Numbers have been tossed around for months about how far Iranian-associated forces might be able to be kept from the border with a 60 kilometer no-go zone being on the high end and a 10-25 kilometer zone being on the low-end. 
Freilich said that 60 kilometers “would be optimistic. The real question is can we live with a presence above a zero presence, and with what may become a bigger presence around 10 kilometers from the border.” He said the key was to make sure that any Iranian ground forces presence was far enough off that direct clashes would be avoidable.
Elaborating he said that, “no one really cares about a few thousand militia men. But what if it is only a few thousand at the beginning? Then they add a few thousand more. Then they move from rifles to rocket propelled grenades, then short range rockets, then long range rockets with precision capability.”
Eventually this could become a second Hezbollah-style Lebanon front, which was the scenario that Israel was trying to head-off before it starts becoming a reality, the former deputy NSC chief stated.
He said that, “Hezbollah has around 130,000 rockets in Lebanon. Add a few tens of thousands in Syria and suddenly you have two major fronts. This divides Israel’s attention. I do not know what political constraints might come up given two fronts. Right now, Israel has freedom of action in Syria, but not in Lebanon with Hezbollah because they have created a balance of terror.”
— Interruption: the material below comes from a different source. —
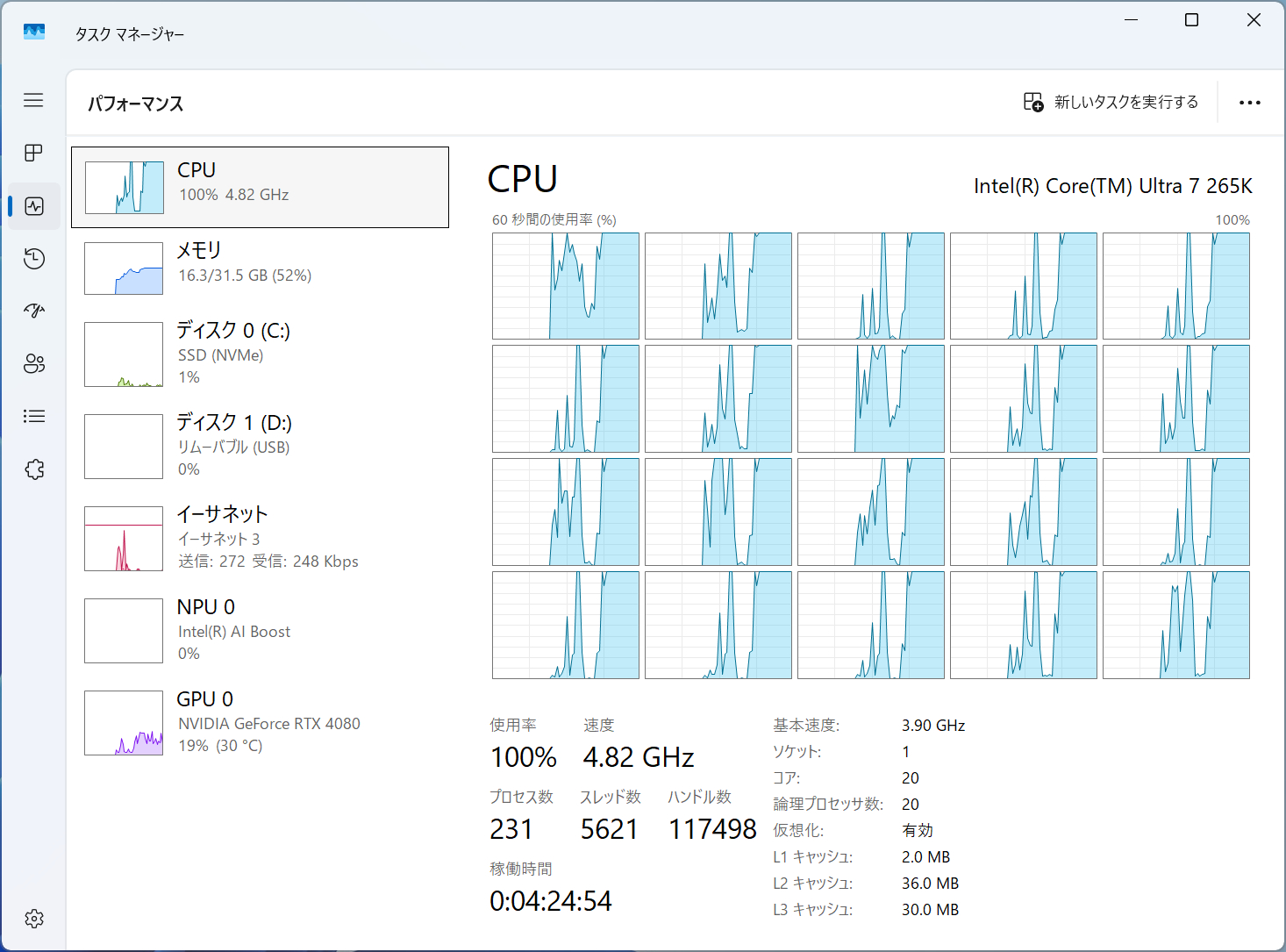
Task: Select the CPU resource entry
Action: (260, 187)
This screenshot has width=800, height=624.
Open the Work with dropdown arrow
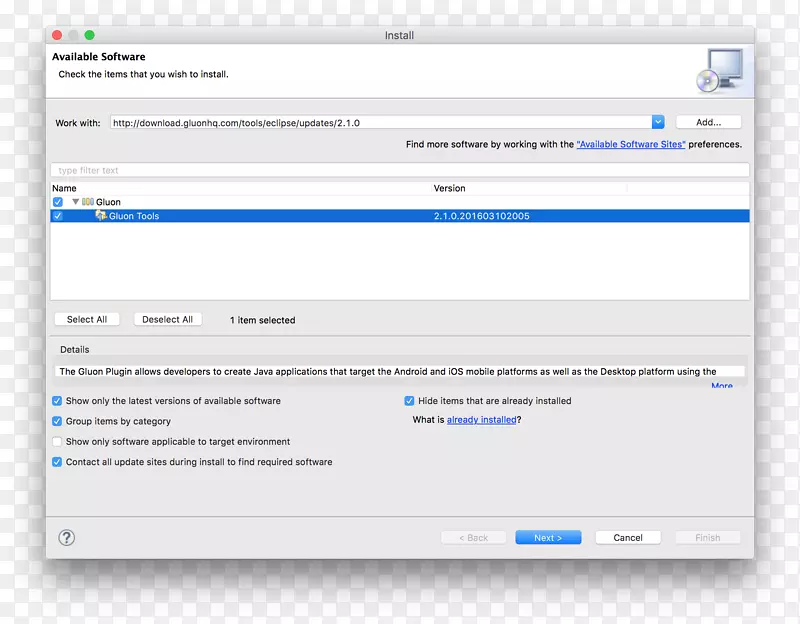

Freilich said that this would be more dangerous than Iran’s own ballistic missile capability from its soil stemming from its around 400 rockets which can reach Israel.
Taking into account “a conservative estimate” of shooting down 80% of them using the Arrow antimissile system, probably only a few dozen would get through - as with Iraq during the 1991 Gulf War. In contrast, rockets stationed in Syria could get through in much larger and more devastating numbers.
“So what are our real red lines? What kind of Iranian presence can we accept and what can’t we accept? We can’t accept missiles, rockers or attack drones - not at any distance. Some Shiite-affiliated troops we can tolerate at a certain distance from the border,” he said.
Encouraging the IDF to maintain its current balance of attacking Iranian forces when needed to keep pressure on Russia and Syria to restrain Iran, but “not doing it at a level which would force them into a major response,” he said that “there is no precise recipe” for using force on the border.
He was pessimistic about how all of this will intertwine with the Iran nuclear deal crisis, predicting that Iran’s regime will not fall and that the Trump administration has no back-up plan.
“What’s going to happen in the next few months is Iran will find out Europe has little choice, but to play along with the sanctions. At some point, Iran will slowly start pulling out” of the nuclear deal and the US will leave Israel with problems with Iran in Syria and the question of how to stop it from moving toward a nuclear weapon.